[Stored data entries]
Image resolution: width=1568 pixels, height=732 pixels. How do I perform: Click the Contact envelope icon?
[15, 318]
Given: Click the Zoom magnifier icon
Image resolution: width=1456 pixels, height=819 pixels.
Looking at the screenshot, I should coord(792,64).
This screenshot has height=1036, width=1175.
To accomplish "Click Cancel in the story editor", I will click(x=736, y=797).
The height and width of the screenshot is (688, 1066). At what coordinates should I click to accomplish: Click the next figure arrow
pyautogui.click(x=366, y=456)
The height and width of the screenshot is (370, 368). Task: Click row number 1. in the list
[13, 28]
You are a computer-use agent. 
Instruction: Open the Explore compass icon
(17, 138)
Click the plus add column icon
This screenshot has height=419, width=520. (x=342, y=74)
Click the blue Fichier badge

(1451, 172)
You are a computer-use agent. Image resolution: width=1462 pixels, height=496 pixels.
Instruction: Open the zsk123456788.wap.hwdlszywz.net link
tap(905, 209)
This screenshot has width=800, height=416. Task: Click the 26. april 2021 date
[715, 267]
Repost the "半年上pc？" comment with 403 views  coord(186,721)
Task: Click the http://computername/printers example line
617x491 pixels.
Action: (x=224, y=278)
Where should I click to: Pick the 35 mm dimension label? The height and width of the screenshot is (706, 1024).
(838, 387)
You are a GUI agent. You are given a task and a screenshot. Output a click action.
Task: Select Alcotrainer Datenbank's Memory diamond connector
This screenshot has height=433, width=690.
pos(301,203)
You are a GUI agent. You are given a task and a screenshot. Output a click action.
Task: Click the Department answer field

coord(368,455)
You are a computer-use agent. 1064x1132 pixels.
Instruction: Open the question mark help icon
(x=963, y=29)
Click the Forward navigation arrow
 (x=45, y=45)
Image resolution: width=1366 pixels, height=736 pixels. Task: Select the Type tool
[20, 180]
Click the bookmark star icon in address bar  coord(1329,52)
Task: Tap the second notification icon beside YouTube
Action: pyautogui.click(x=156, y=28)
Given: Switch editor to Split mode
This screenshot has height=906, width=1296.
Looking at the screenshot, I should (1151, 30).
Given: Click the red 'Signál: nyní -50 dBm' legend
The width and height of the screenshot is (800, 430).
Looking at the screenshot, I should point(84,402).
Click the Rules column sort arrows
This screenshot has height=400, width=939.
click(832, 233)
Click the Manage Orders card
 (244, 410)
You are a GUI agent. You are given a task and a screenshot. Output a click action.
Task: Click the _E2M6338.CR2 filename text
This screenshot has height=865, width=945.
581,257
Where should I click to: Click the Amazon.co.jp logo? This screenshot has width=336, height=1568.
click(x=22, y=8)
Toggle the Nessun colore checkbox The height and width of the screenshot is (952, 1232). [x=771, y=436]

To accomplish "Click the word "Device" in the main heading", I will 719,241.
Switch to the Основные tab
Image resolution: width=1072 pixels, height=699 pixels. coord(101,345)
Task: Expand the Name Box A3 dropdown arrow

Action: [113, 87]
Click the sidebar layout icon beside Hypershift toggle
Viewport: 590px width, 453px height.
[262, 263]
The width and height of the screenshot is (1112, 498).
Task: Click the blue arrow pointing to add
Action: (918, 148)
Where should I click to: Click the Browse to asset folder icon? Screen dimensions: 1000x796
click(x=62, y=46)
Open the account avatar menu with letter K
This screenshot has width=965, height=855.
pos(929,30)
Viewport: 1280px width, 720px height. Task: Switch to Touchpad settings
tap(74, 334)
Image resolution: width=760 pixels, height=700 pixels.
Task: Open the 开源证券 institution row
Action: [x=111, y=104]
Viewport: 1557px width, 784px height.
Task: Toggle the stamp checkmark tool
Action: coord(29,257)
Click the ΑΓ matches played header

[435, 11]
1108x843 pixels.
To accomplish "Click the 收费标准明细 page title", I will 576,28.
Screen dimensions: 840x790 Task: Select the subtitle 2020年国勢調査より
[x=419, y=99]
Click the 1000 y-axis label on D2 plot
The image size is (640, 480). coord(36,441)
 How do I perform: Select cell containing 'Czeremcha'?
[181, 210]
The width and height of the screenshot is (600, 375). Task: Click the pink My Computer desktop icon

## WHAT THE EXERCISE ASKS
Could you transcribe the entries above word for word, from the line with "This screenshot has width=800, height=416." down to the line with "Given: Switch editor to Split mode", keeping both?

## REPLY TO THE EXERCISE
This screenshot has width=800, height=416. Task: Click the 26. april 2021 date
[715, 267]
Repost the "半年上pc？" comment with 403 views  coord(186,721)
Task: Click the http://computername/printers example line
617x491 pixels.
Action: (x=224, y=278)
Where should I click to: Pick the 35 mm dimension label? The height and width of the screenshot is (706, 1024).
(838, 387)
You are a GUI agent. You are given a task and a screenshot. Output a click action.
Task: Select Alcotrainer Datenbank's Memory diamond connector
This screenshot has height=433, width=690.
pos(301,203)
You are a GUI agent. You are given a task and a screenshot. Output a click action.
Task: Click the Department answer field

coord(368,455)
You are a computer-use agent. 1064x1132 pixels.
Instruction: Open the question mark help icon
(x=963, y=29)
Click the Forward navigation arrow
 (x=45, y=45)
Image resolution: width=1366 pixels, height=736 pixels. Task: Select the Type tool
[20, 180]
Click the bookmark star icon in address bar  coord(1329,52)
Task: Tap the second notification icon beside YouTube
Action: pyautogui.click(x=156, y=28)
Given: Switch editor to Split mode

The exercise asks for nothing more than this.